[Saved entries]
......

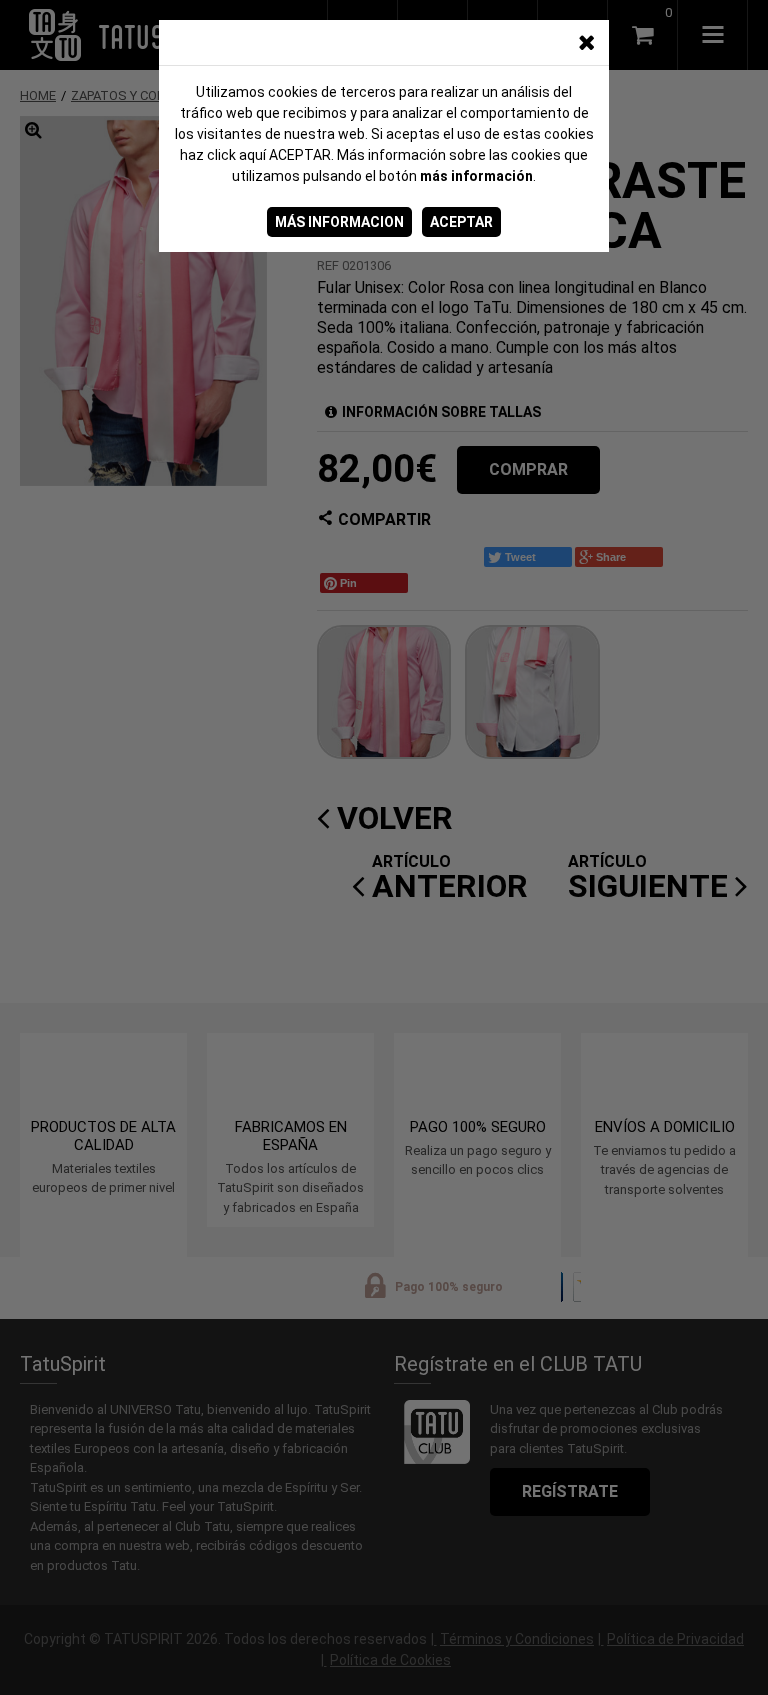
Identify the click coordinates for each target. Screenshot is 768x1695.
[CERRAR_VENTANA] (586, 43)
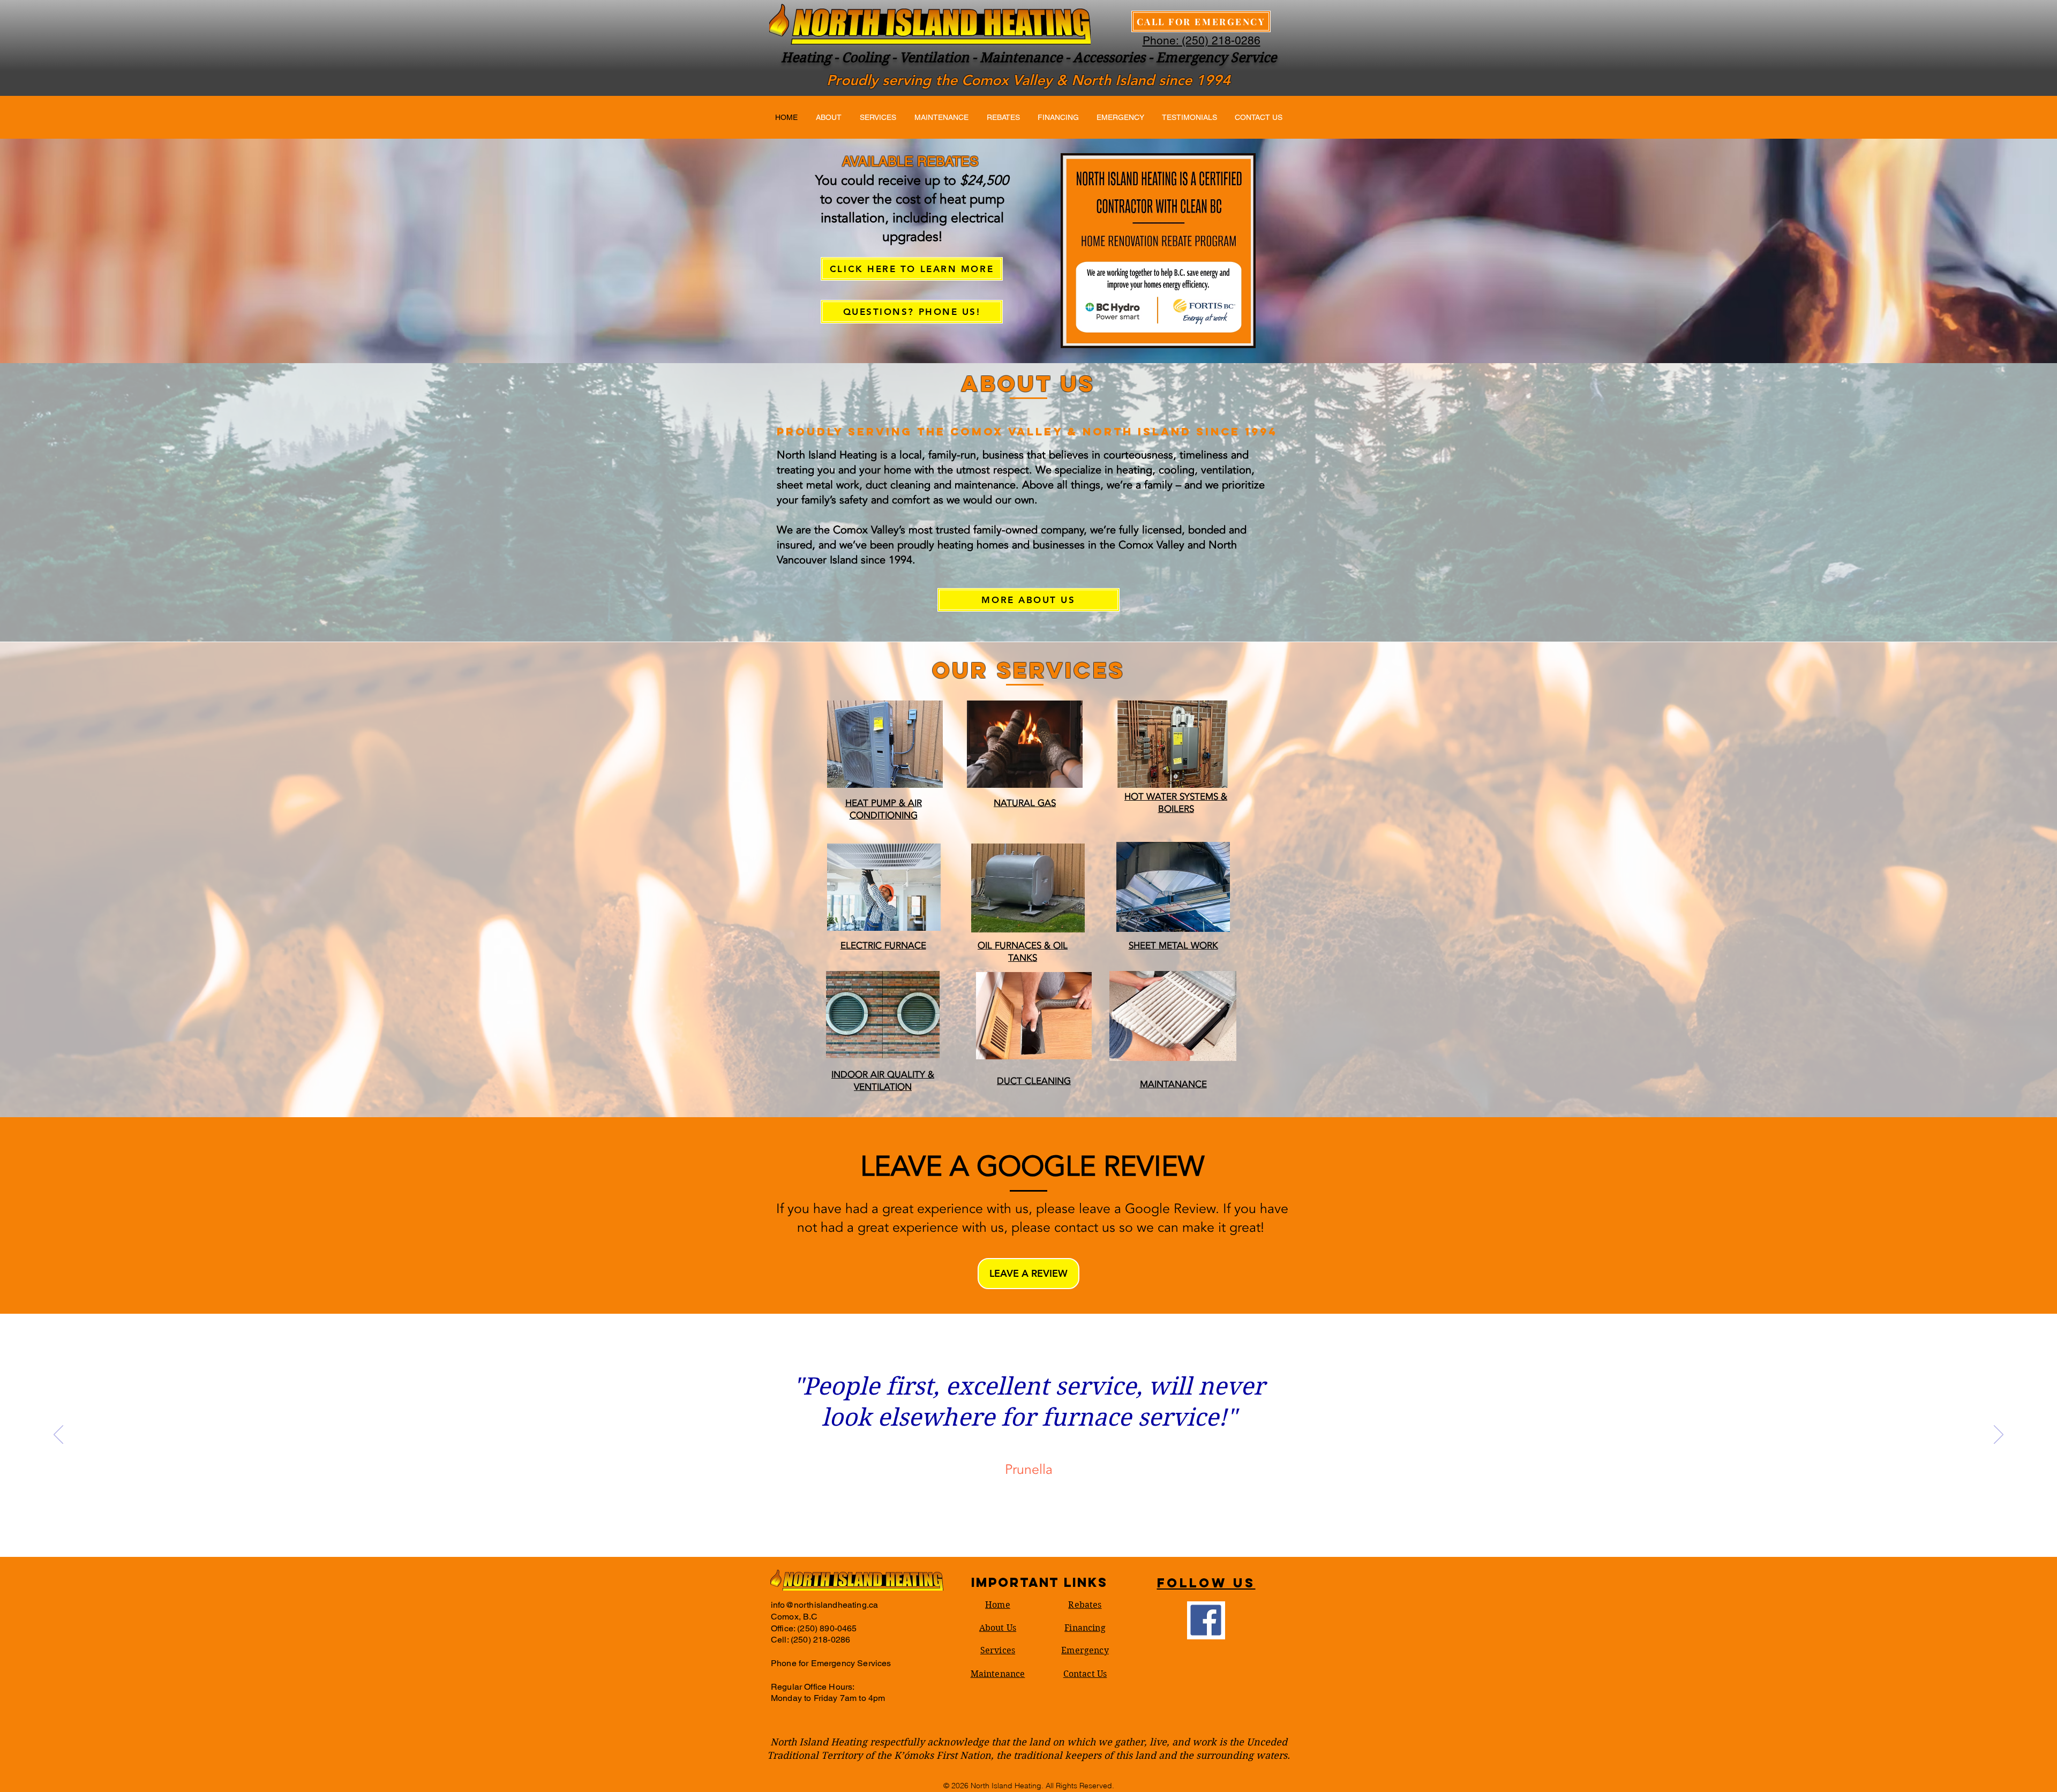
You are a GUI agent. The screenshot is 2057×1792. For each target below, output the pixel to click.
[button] (1028, 1273)
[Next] (1998, 1435)
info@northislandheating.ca (824, 1605)
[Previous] (58, 1435)
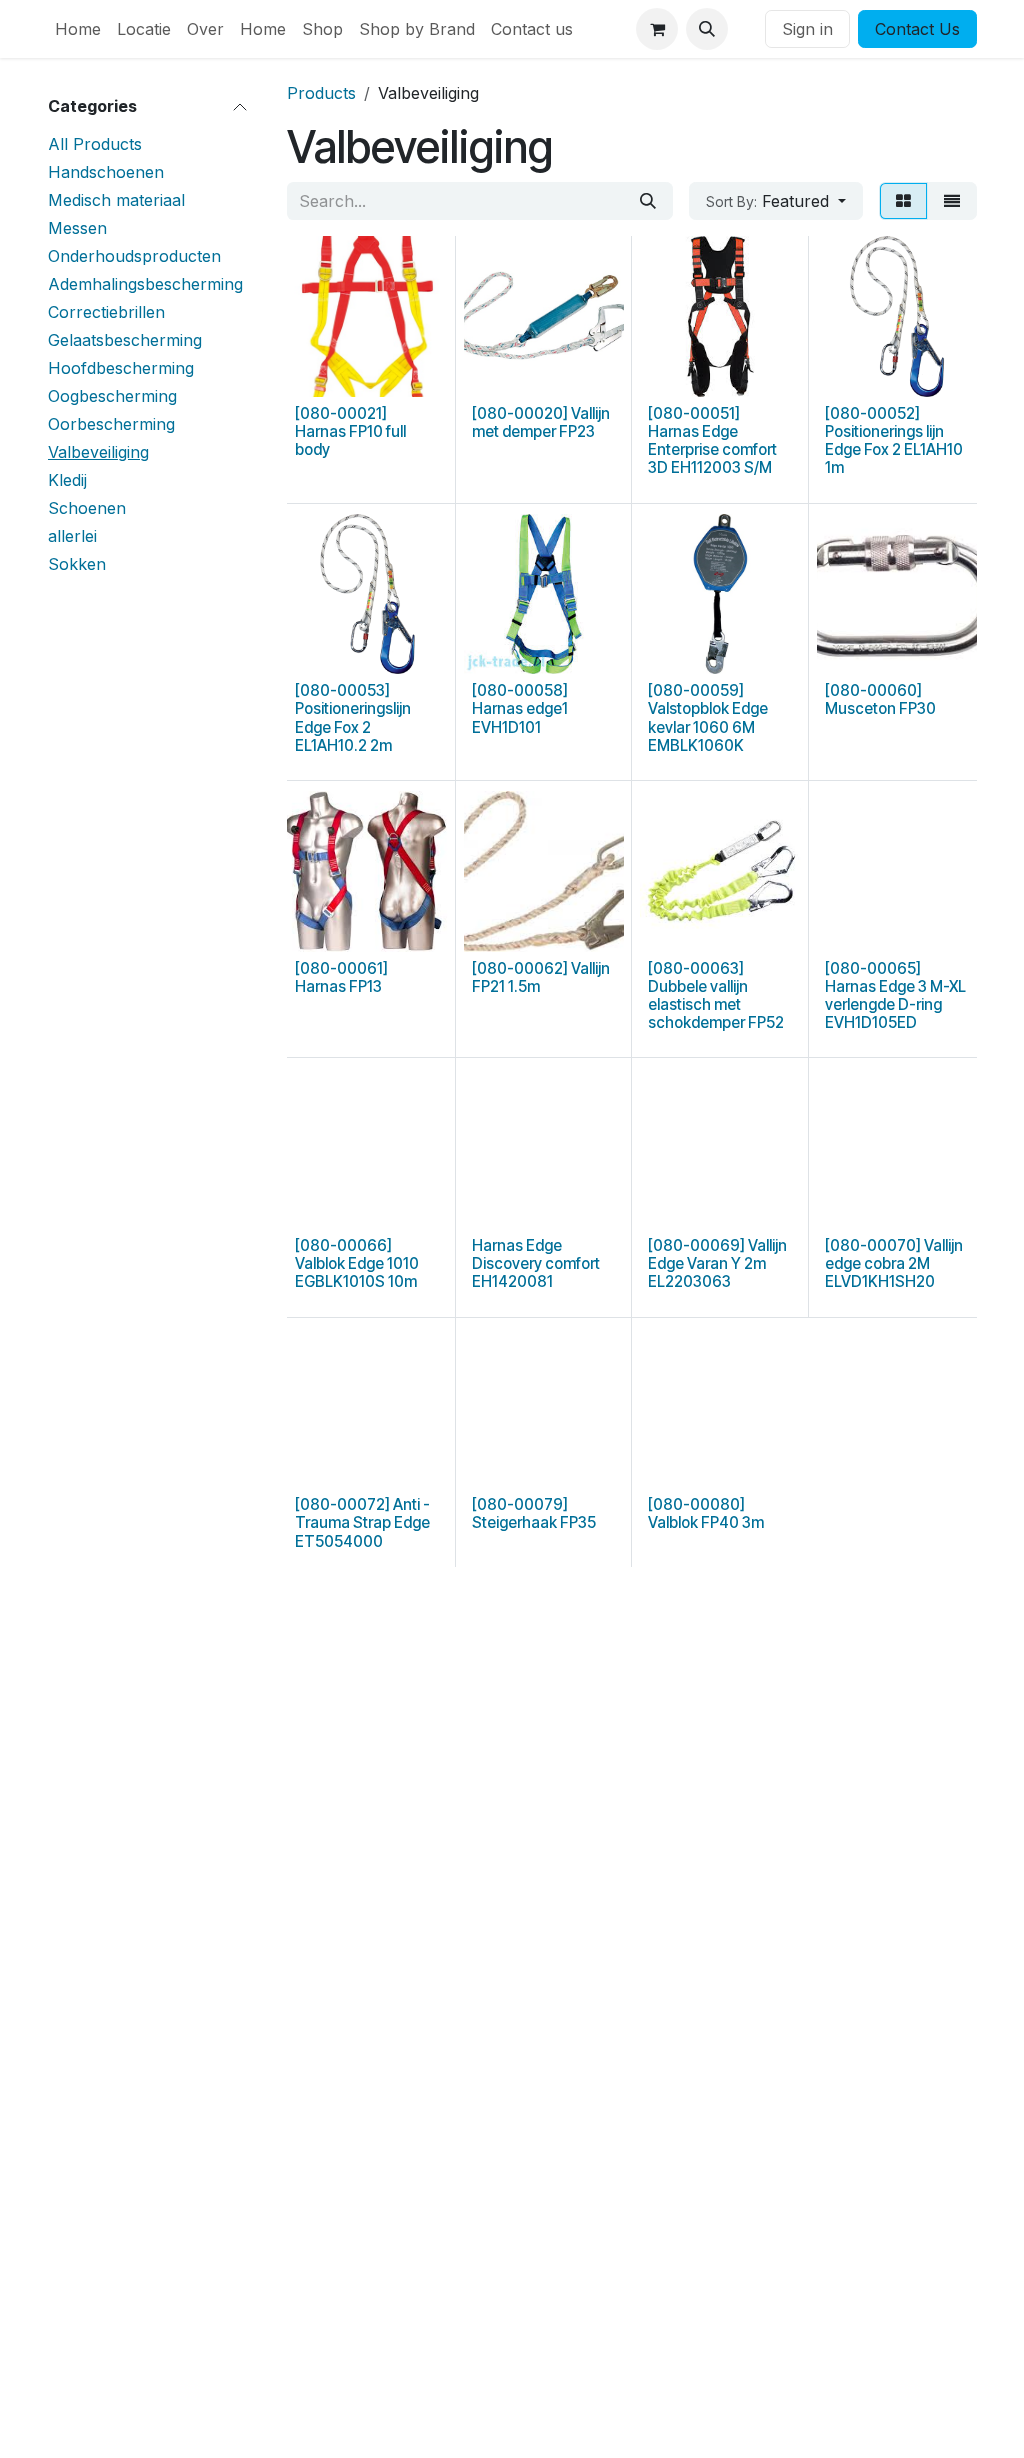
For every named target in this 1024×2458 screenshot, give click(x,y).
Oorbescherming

......

* _Activity_
Set down exactly the lines between the line containing "[CERRAR_VENTANA] (586, 43)" and the end of the records above, both ends included; pictures stay out.

* _Exercise result_
[CERRAR_VENTANA] (586, 43)
You are a GUI agent. The screenshot is 2057×1792. For each target below, output the pixel to click.
[button] (1028, 1273)
[Next] (1998, 1435)
info@northislandheating.ca (824, 1605)
[Previous] (58, 1435)
For every named target in this 1024×2458 screenshot, give click(x,y).
Oorbescherming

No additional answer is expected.